CHAPTER XVII.

BETTY'S BRAVERY.

"Celia, I've notion that we ought to give Ben something. A sort of peace-offering, you know; for he feels dreadfully hurt about our suspecting him," said Thorny, at dinner that day.

"I see he does, though he tries to seem as bright and pleasant as ever. I do not wonder, and I've been thinking what I could do to soothe his feelings. Can you suggest anything?"

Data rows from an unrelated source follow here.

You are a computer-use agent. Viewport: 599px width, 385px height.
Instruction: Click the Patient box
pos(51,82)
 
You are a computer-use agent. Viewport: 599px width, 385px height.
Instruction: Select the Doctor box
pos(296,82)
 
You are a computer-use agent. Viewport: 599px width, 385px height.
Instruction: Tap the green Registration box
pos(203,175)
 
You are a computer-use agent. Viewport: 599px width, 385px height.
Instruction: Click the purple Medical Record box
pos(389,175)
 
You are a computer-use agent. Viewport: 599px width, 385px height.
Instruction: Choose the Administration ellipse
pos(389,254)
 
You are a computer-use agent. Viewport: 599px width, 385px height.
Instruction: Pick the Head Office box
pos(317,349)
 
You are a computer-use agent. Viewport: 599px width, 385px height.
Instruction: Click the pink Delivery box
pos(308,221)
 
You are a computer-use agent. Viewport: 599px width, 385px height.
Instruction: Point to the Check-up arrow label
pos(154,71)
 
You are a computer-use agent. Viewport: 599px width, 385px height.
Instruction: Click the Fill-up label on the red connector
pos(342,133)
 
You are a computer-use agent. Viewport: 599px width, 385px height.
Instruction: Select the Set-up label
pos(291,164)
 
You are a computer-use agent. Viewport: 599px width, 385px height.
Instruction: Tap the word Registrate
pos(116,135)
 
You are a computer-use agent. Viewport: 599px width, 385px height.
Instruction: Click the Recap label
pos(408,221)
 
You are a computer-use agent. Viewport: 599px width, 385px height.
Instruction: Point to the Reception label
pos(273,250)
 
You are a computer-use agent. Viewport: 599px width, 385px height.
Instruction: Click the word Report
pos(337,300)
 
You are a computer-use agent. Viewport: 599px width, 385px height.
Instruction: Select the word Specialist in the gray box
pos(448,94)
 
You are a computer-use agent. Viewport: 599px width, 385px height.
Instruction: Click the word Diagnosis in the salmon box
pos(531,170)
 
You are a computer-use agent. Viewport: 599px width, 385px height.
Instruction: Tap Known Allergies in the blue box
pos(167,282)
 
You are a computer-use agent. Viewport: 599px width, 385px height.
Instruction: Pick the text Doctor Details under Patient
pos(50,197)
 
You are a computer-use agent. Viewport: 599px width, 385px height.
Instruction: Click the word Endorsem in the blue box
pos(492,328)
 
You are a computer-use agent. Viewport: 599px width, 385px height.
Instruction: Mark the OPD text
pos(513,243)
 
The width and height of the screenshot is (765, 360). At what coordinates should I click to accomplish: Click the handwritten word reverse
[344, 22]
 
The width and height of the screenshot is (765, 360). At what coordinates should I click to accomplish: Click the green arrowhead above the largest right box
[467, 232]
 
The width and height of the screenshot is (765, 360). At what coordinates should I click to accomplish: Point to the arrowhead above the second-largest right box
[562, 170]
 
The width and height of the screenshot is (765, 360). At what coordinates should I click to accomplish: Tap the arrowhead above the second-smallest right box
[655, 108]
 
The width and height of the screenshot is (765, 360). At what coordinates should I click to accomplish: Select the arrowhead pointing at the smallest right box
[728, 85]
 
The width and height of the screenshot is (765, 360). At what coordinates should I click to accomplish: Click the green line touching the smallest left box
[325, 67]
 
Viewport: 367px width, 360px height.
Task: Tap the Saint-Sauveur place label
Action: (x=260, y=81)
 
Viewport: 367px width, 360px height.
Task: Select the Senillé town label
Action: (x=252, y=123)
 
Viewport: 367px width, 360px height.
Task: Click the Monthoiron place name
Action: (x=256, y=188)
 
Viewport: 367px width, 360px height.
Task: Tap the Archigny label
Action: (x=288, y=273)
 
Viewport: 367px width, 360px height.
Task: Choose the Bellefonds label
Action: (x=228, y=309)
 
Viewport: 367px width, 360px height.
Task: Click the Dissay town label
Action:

"Cuff-buttons. I saw some jolly ones over at Berryville,—oxidized silver, with dogs' heads on them, yellow eyes, and all as natural as could be. Those, now, would just suit him for his go-to-meeting white shirts,—neat, appropriate, and in memoriam."

Miss Celia could not help laughing, it was such a boyish suggestion; but she agreed to it, thinking Thorny knew best, and hoping the yellow-eyed dogs would be as balm to Ben's wounds.

"Well, dear, you may give those, and Lita shall give the little whip with a horse's foot for a handle, if it is not gone. I saw it at the harness shop in town, and Ben admired it so much that I planned to give it to him on his birthday."

"That will tickle him immensely; and if you'd just let him put brown tops to my old boots and stick a cockade in his hat when he sits up behind the phaeton, he'd be a happy fellow!" laughed Thorny, who had discovered that one of Ben's ambitions was to be a "tip-top groom."

"No, thank you; those things are out of place in America, and would be absurd in a small country place like this. His blue suit and straw hat please me better for a boy, though a nicer little groom, in livery or out, no one could desire, and you may tell him I said so."

"I will, and he'll look as proud as Punch; for he thinks every word you say worth a dozen from any one else. But wont you give him something? Just some little trifle, to show that we are both eating humble pie, feeling sorry about the mouse money."